O bispo não falou.. .
                      com Deus

  
                               Peço a musa do improviso
                               Que me dê inspiração,
                               Ciência e sabedoria,
                               Inteligência e razão,
                               Peço que
                               Deus me proteja
                               Pra falar de uma igreja
                               Que comete aberração.

                                                Miguezim de Princesa
               
          Acho que o bispo de Olinda e Recife, Dom José Cardoso Sobrinho, ainda reza a missa em latim; e de costas para os fiéis.
          Seus posicionamentos -  posso estar enganado -  levam-me a pensar que Sua Eminência fez, por exemplo, sérias restrições ao pastoreio do saudoso Papa João 23, que mudou a Igreja; ou tentou mudá-la, renovando-a.
          Creio que ele está entre os que acreditam que, na eleição daquele estimado pontífice, o Espírito Santo, na hora H, bateu asas, e voou. 
          Mas, com certeza, deve ter vibrado com a escolha do Cardeal Ratzinger, nosso tímido e conservador Bento, para ocupar a cátedra petrina.
          Talvez, nunca tenha aderido ao uso da camisa de clergyman, preferindo - um direito seu - a velha batina surrada e respeitosa. 
          Na leitura dos escritos sagrados ele não deve se deter por muito tempo na interpretação do Cântico dos Cânticos;  no entender do escritor Juan Arias, "um livro com uma grande carga sensual e erótica, e é tido como o poema  de amor carnal mais belo da literatura universal."
          Seja lá como ele for, ele não é um bispo do Terceiro Milênio.
          Na sua diocese, aconteceu que uma garotinha, de apenas nove anos, engravidou de gêmeos depois de ser estuprada pelo padrasto.
          Uma menina ingênua e carente igualzinha às milhares que mourejam neste velho e, até certo ponto, ingrato Nordeste.

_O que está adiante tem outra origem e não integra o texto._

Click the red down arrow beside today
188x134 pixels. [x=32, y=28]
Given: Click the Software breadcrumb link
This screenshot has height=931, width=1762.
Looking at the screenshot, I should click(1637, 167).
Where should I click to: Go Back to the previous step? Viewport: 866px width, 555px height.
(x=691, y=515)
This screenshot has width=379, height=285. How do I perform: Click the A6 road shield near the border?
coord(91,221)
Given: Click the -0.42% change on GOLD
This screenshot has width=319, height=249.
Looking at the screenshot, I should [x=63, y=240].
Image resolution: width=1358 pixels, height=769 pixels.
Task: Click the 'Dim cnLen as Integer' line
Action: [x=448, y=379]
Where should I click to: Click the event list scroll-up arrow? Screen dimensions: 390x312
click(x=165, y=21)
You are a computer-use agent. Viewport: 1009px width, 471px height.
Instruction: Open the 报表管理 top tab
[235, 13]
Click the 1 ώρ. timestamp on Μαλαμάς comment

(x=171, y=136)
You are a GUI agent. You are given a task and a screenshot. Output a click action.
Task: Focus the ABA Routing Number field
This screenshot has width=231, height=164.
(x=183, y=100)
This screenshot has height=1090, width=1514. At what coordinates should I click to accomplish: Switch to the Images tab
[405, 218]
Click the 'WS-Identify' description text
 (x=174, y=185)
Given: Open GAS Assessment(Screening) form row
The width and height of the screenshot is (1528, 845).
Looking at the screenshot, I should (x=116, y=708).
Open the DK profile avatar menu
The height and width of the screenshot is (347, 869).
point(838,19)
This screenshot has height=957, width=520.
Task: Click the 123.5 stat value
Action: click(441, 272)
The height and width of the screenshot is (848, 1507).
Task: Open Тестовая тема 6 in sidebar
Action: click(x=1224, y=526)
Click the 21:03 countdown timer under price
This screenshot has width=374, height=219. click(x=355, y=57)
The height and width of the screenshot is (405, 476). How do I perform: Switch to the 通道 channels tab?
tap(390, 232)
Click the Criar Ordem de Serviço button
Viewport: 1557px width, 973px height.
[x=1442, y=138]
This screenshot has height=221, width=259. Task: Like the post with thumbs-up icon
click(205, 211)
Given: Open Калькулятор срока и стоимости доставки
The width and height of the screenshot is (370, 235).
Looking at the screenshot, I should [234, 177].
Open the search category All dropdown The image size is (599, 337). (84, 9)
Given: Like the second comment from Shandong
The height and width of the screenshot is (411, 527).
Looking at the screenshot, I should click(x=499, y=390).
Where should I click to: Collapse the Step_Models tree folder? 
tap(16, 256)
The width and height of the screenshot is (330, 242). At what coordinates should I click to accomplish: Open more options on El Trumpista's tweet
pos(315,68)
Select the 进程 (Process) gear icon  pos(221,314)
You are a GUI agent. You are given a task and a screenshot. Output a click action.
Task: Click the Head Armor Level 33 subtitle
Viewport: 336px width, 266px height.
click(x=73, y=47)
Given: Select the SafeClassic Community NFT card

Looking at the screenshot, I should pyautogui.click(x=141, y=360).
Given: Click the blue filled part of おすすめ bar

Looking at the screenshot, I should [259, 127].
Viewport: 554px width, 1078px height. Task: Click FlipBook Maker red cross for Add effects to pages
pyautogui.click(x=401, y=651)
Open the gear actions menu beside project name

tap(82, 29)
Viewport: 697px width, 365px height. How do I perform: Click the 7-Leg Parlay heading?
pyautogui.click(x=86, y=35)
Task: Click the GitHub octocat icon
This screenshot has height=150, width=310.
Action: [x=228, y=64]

          Médicos iluminados concluíram que a gravidez devia ser imediatamente interrompida, e justificaram por que fizeram o aborto.
          A decisão dos médicos, pelo que li na imprensa de todo o país, foi acolhida por católicos, protestantes, evangélicos, ateus, e indiferentes, menos pelo senhor bispo de Olinda e Recife.
          Com suporte no Código Penal Brasileiro - que "não pune o aborto praticado por médico (atenção: por médico) em caso de risco de vida para mãe ou estupro" - os cirurgiões deixaram de lado o Código Canônico, no qual se baseou o prelado para condenar o aborto. 
          Foi um sucesso absoluto! A menina está aí, sã e salva. E segundo as gazetas que cobriram a cirurgia, ela brinca, alegremente, com  sua bonequinha.  O tempo a fará esquecer o facínora que a estuprou e a engravidou.  
          O bispo de Olinda e Recife, inconformado, confirmou a excomunhão dos médicos maurícios que, como disse, num ato de bravura, salvaram a menina estuprada.
          E o fez, certo de que com essa medieval atitude estaria agradando a Deus; ao seu Deus. Defendeu sua intolerância episcopal com base no Código Canônico,   que prescreve: "Quem provoca o aborto incorre em excomunhão automática".
          Veja só: ao pobre católico "infrator" (?) não é dado o sagrado direito de defesa. A excomunhão é automática! Pode, uma coisa dessa?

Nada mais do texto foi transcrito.